I'm sure you love renewing SSL certificates almost as much as I do. Nothing beats the satisfaction of... slogging through a bunch of complicated commands you haven't typed in years just to maintain status quo. Right.

Having had an opportunity to take better notes on this process for my employer, I present to you a few brief commands to make renewing your SSL certificates almost painless.

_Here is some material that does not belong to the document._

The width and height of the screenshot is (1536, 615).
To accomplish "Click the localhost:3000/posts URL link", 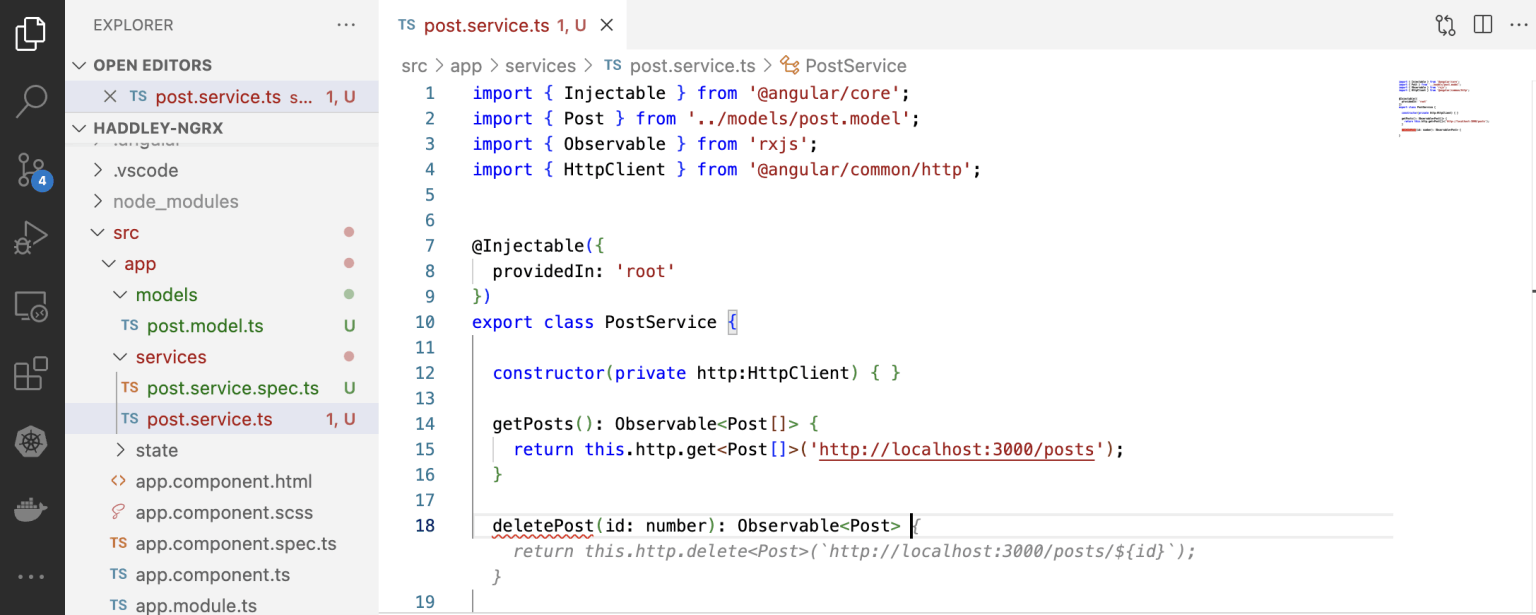I will point(956,449).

  1. First, check your expiration date.

    openssl s_client -connect host01.example.com:443 < /dev/null 2> /dev/null |\
       sed -ne '/-BEGIN CERTIFICATE-/,/-END CERTIFICATE-/p' |\
       openssl x509 -enddate
  2. Renewal time is an great opportunity to rotate your key. This is technically optional but it's good practice:

    openssl genrsa -out example_com.key 1024
  3. You'll need both the key and the about-to-expire certificate in the current directory for the next step. This will create a new CSR with all of the same parameters you used last time. Take this over to your preferred certificate authority and begin their renewal process.

    openssl x509 \
        -x509toreq \
        -signkey example_com.key \
        -in example_com.crt
If you only need the key and certificate pair for your application (eg, Apache, NginX, slapd... most applications), you're done. However, if you need to use this certificate with Java servers as well, keep reading (wildcard certificates for the win). This procedure is recommended for ActiveMQ but should be directly applicable to Tomcat et al.
  1. The Java keytool command doesn't offer any way to import an x.509 key by itself. The workaround is to first merge the x.509 certificate and key to a new PKCS12.

    openssl pkcs12 \
        -export \
        -in example_com.crt \
        -inkey example_com.key \
        -out example_com.p12
  2. Now use keytool to convert that PKCS12 file into a Java keystore file.

    keytool \
        -importkeystore \
        -deststorepass changeme \
        -destkeypass changeme \
        -destkeystore keystore.jks \
        -srckeystore example_com.p12 \
        -srcstoretype PKCS12 \
        -srcstorepass changeme \
        -alias 1
That's it. Like I said, I highly recommend wildcard certificates if you can afford the initial expense. I hate having to justify the expense and effort buying a new certificate each time I bring up a new service. Keeping your certificates in a git repository also takes away some of the stress here: no fears of screwing something up and deleting a file that cost you hundreds of dollars to generate.